Felix believes the deflationary storm is likely to increase in intensity over the next few years, until a climactic collapse occurs with a failure of such magnitude that the banking system in Europe and the US will be bust. In this situation, governments would be unable to bail out the offending institutions, because many of those governments themselves are already perceived as bust. At that point the central banks would come in big-time – their balance sheets would expand not by a factor of 2 or 3, but by a factor of 50 or 100. Within a few weeks, the paper currencies of those countries would become essentially worthless, thus forcing an immediate currency reform that would have become inevitable. As with all financial prophecies, the timeline is uncertain; however Felix sees the above scenario as highly likely within the next 5 years, but maybe as far away as 10.

The result will be that part of outstanding debt will be destroyed, together with part of existing wealth. What is different about this scenario from any we have seen over the last 70 years is that previously such events have been contained within a relatively small part of the world economy; this time it is likely that a number of industrialized countries will enter the process virtually at the same time, because of the interconnectedness of our current global financial system. (Just imagine what NZ’s position would be.
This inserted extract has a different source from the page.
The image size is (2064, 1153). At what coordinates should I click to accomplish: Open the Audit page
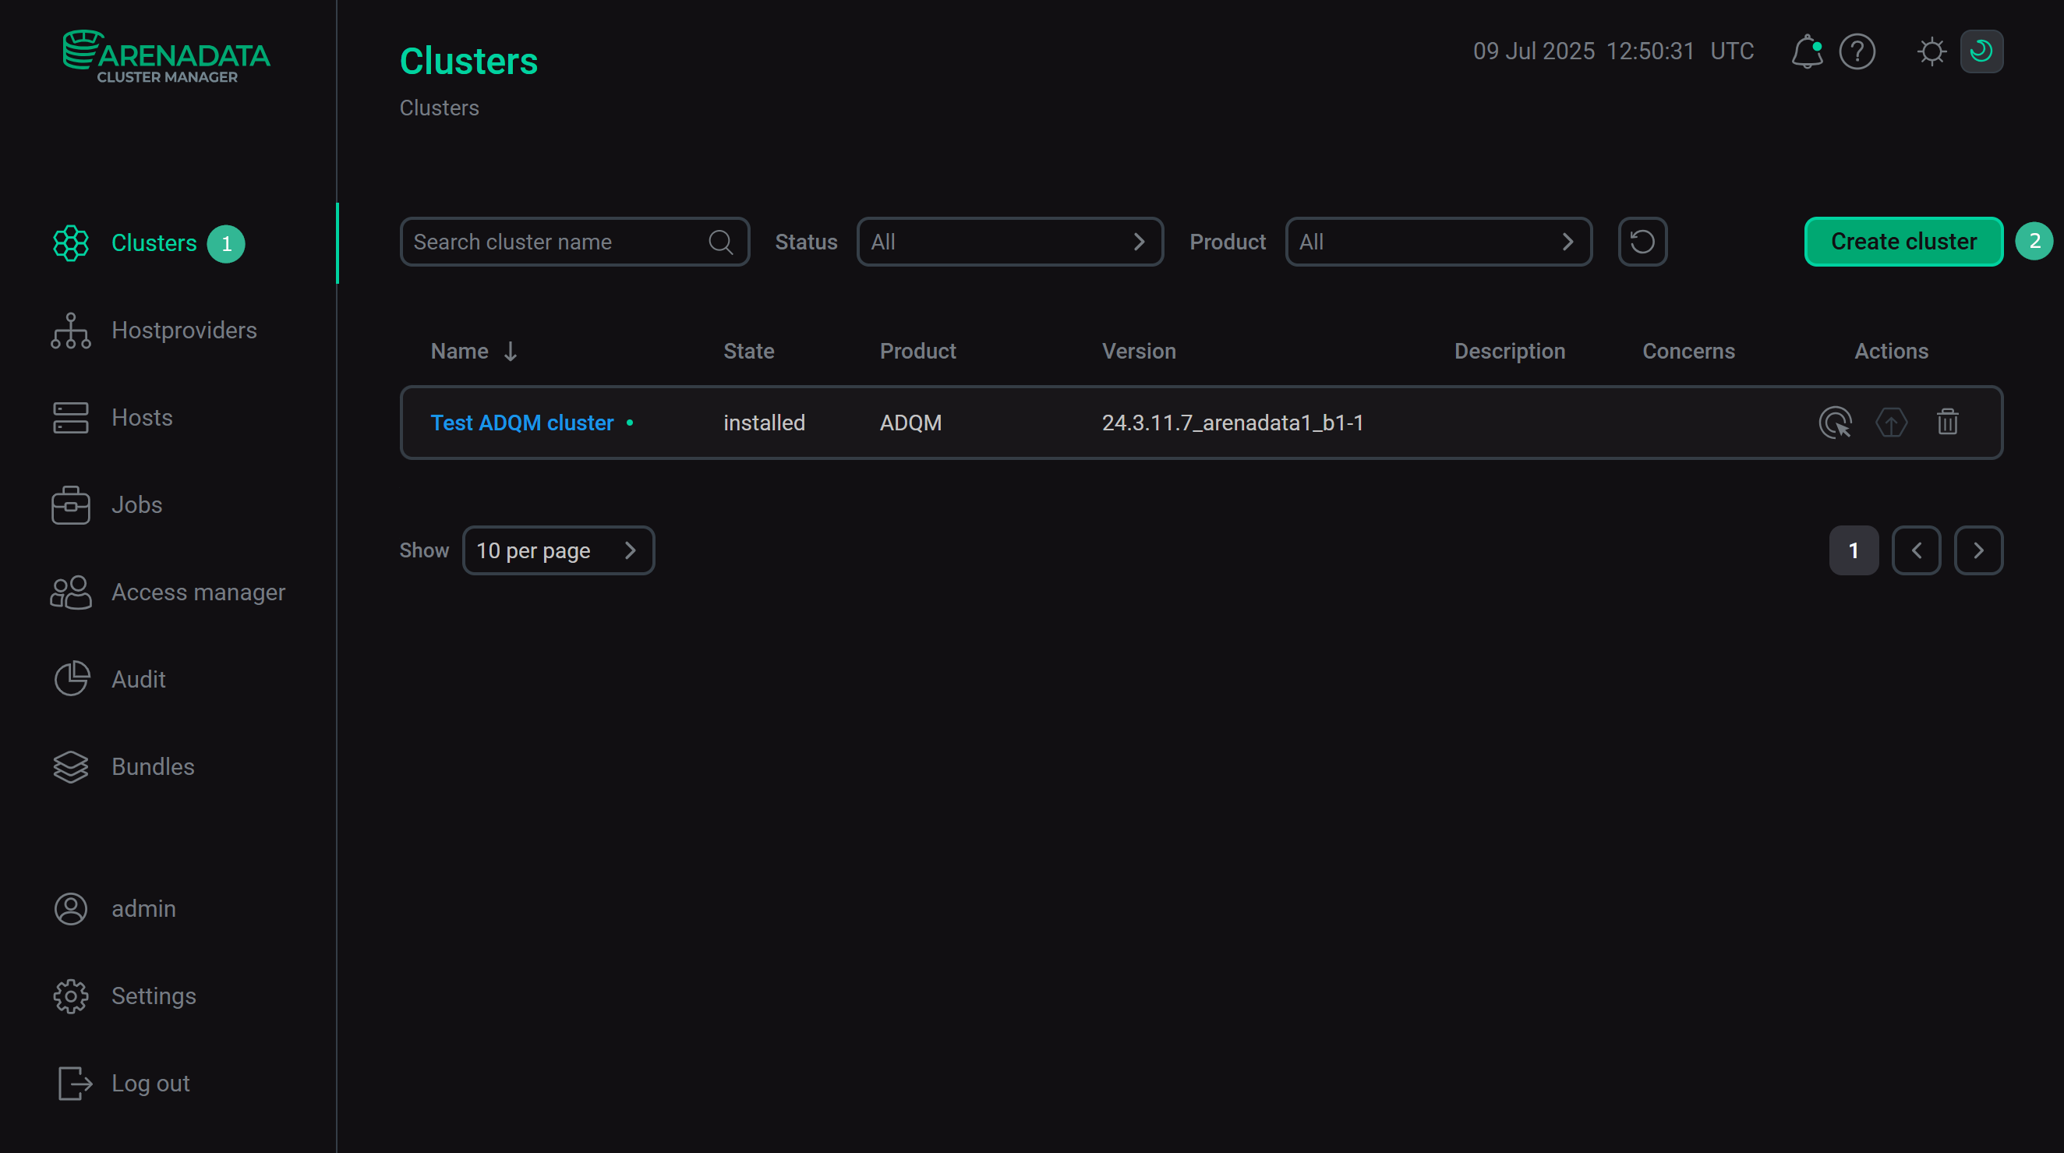click(x=138, y=679)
We are inextricably linked to the financial system abroad, given our enormous borrowing requirement, relative to our GDP). 
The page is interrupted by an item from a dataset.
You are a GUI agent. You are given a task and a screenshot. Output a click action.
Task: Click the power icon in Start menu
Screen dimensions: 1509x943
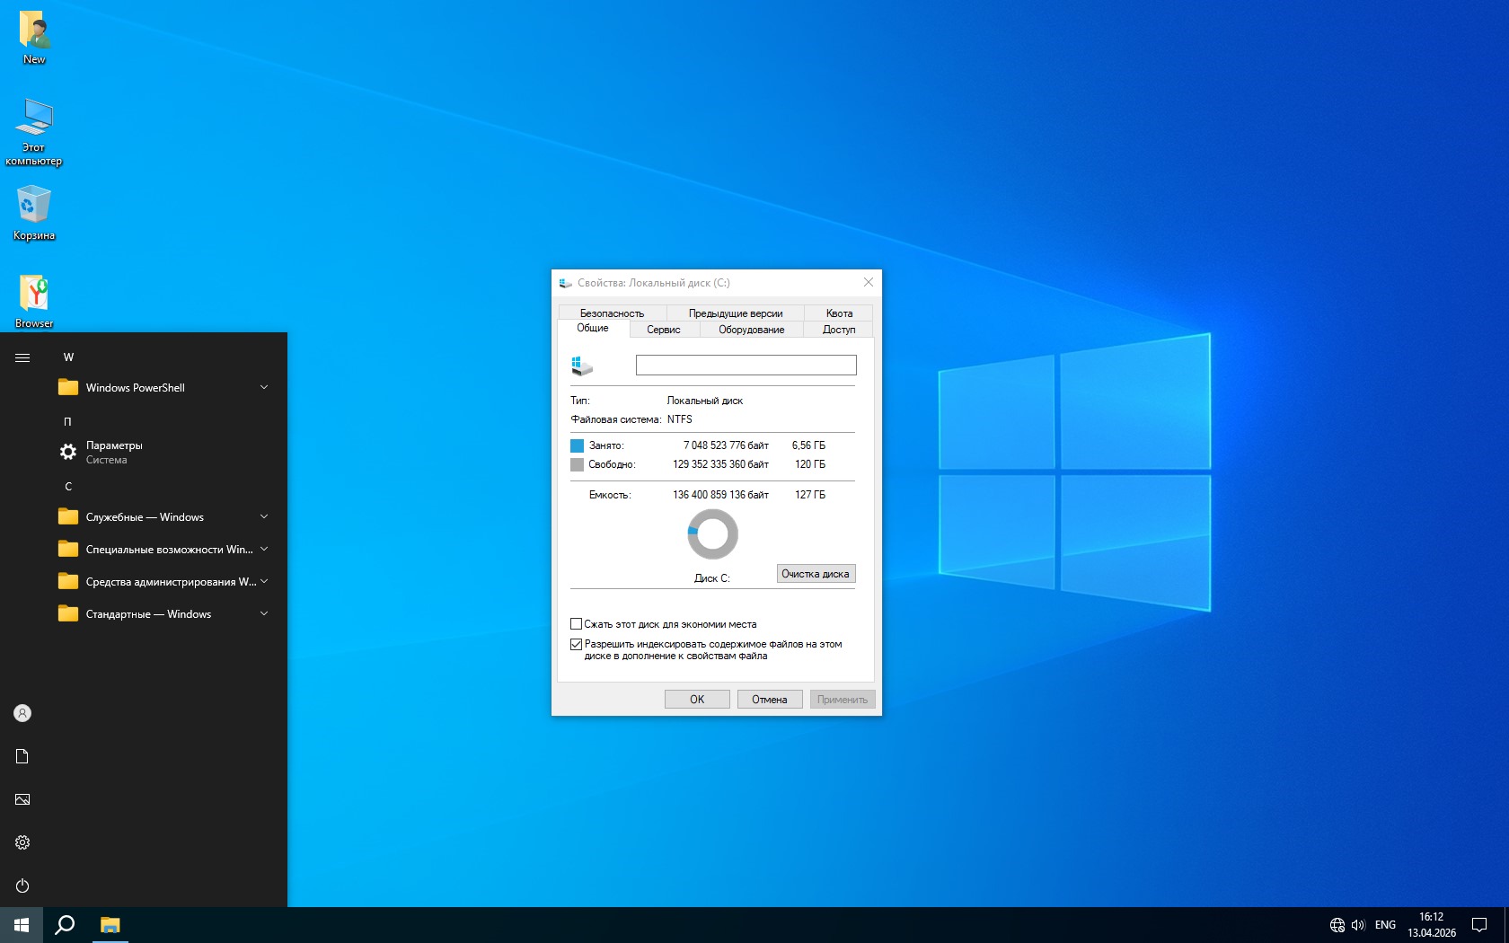click(22, 886)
Read more: Could Stagflation Happen Again?

• Protecting yourself

IF YOU WANT TO PROTECT YOUR ASSETS, SOMEHOW YOU HAVE TO GET OUTSIDE THE CURRENT BANKING AND FINANCIAL SYSTEM – THAT’S WHERE THE ROT IS.

Owning gold, a farm, real estate, is probably a good thing. We are in a transition between the Old World of finance as we have known it – into the New World and we will get it, whether we like it or not.

• Whither interest rates?

The short end is likely to remain at or near stay at zero until we have the new currency. At the long end, Government bond yields are either at lows or approaching lows, and this process should terminate over the next 12 months – marking the end of the 30 year bull market in Govt bonds.

• US equities

Since 2000 we have been in a secular bear market for equities. We are probably beginning the third leg down… heading towards a low on the S&P of maybe less than 500, within the next 5 years.

• China and India

Firstly, what happens in China is vastly more important than what happens in India. The Chinese economy appears to be definitely overheated; a severe cyclical recession is likely to ensue as the credit boom over the last few years bursts.  However China does not have the internal financial decay that the West has – according to Felix, they are one generation behind – therefore they are likely to undergo a severe recession next year, which would be akin to what happened to Western economies in the 1970s. A consequence if this were to ensue would be a concomitant bear market in commodities, maybe as much as halving the price of copper and other raw materials of which China is such a voracious consumer.
(I am not so certain about this outcome – China is building new cities at a furious rate – if these cities remain empty at the moment, there is a high likelihood that they will be occupied in a year or two. One of the facts that has stuck in my mind is the requirement for China to re-house the equivalent of the population of Australia each year every for the next 15 years at least. This is being forced on the Chinese government because they are well aware of the destabilizing effect on their own position if extreme social unrest were to develop).